LE SCRUTIN PUBLIC, SORTE D'ASSURANCE TOUS RISQUES
L'accident ne serait toutefois pas survenu sans une certaine fébrilité de la majorité sénatoriale. Plusieurs voix critiques s'étaient en effet fait entendre au sein même du groupe UMP – dont celle de l'ancien premier ministre Jean-Pierre Raffarin, qui avait fait connaître son intention de s'abstenir. L'UMP avait fait ses pointages : "Ça devait passer ric-rac avec l'abstention d'une partie du RDSE [groupe composite dont les radicaux de gauche forment l'ossature]", assure un responsable du groupe.

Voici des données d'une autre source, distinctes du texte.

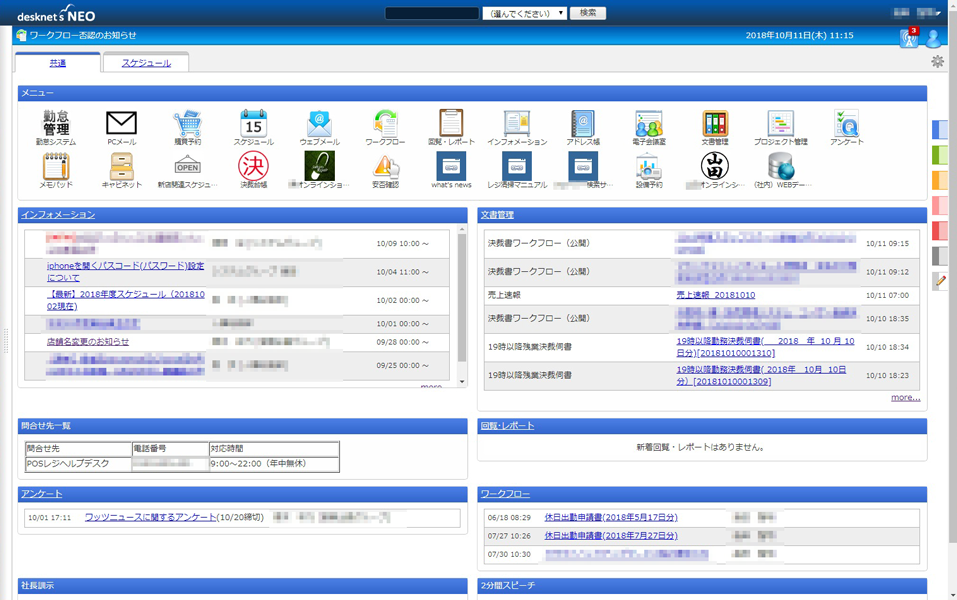Open the スケジュール calendar icon
This screenshot has height=600, width=957.
[253, 124]
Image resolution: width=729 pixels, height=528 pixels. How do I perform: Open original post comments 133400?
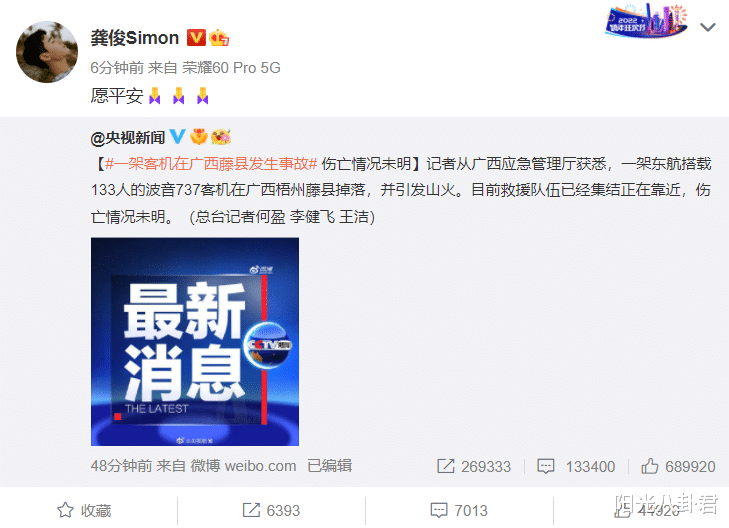[576, 466]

Résultat, lors des motions de procédure, une opposition offensive et une majorité empruntée. Et, au moment du passage à la discussion de l'article unique, lorsque la sénatrice communiste Josiane Mathon-Poinat présente son amendement de suppression, la majorité est minoritaire en séance. Voyant cela, le délégué du groupe UMP demande un scrutin public.
Le scrutin public au Sénat est une sorte d'assurance tous risques pour la majorité. Chaque groupe désigne un mandataire qui détient les votes de l'ensemble de ses membres. Les bulletins de vote – blanc pour les pour, bleu pour les contre et rouge pour les abstentions – doivent être déposés dans trois urnes disposées à cet effet de part et d'autre de l'hémicycle et au pied de la tribune.

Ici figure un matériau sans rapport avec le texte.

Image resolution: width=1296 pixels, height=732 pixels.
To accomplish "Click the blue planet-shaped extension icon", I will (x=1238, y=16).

Et c'est là que survint l'accident. En l'absence du président du groupe UC, c'est M. Pignard qui avait la délégation, avec consigne de voter pour… le projet de loi. A l'annonce du scrutin public, il se précipite pour mettre ses bulletins blancs dans l'urne. Quand il veut rectifier son erreur, il est trop tard, le délégué du groupe socialiste a déjà déposé ses bulletins dans la même urne. Le résultat est proclamé : 167 pour l'amendement de suppression, 156 contre.

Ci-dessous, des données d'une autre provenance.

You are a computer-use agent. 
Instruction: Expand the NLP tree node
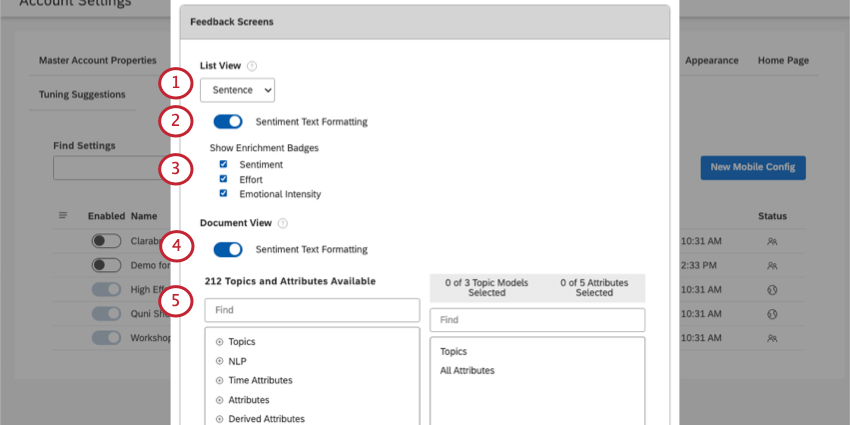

Le feu s'est alors propagé au Palais du Luxembourg. Suspension de séance, demande de nouvelle délibération, invectives… La président de séance, Catherine Tasca (PS) suspend jusqu'à 22 h 30, "le temps que chacun retrouve sa sérénité". A la reprise, le gouvernement et les présidents des groupes UMP et UC exigent un nouveau vote. "Je prends mes responsabilités, annonce Mme Tasca. Je considère que l'adoption de l'amendement de suppression a, de fait, abouti au rejet de l'ensemble du texte. En conséquence, je lève la séance."
Fureur à droite. "C'est une honte, un coup de force, c'est de la tricherie", hurle M. About. "C'est un abus de pouvoir, tempête le président du groupe UMP, Gérard Longuet. Nous ne siégerons plus en votre présence." Mme Tasca ne scille pas. "Il y a une règle simple au Sénat : lorsqu'un vote a eu lieu, il n'est pas remis en cause. Ce ne sont pas les menaces et la violence des propos qui me feront changer de position", explique la sénatrice des Yvelines, qui précise : "J'ai souhaité que le président Larcher vienne présider cette séance. Il a été contacté mais il a estimé qu'il n'avait pas à venir. J'ai donc assumé mes responsabilités."
Si l'UMP et l'UC n'obtenaient pas, mardi, gain de cause auprès du bureau du Sénat sur la nullité du vot., le gouvernement devrait redéposer le texte pour qu'il recommence un nouveau parcours dans les deux assemblées. Une situation qui rappelle étrangement ce qui s'était passé avec le texte Hadopi.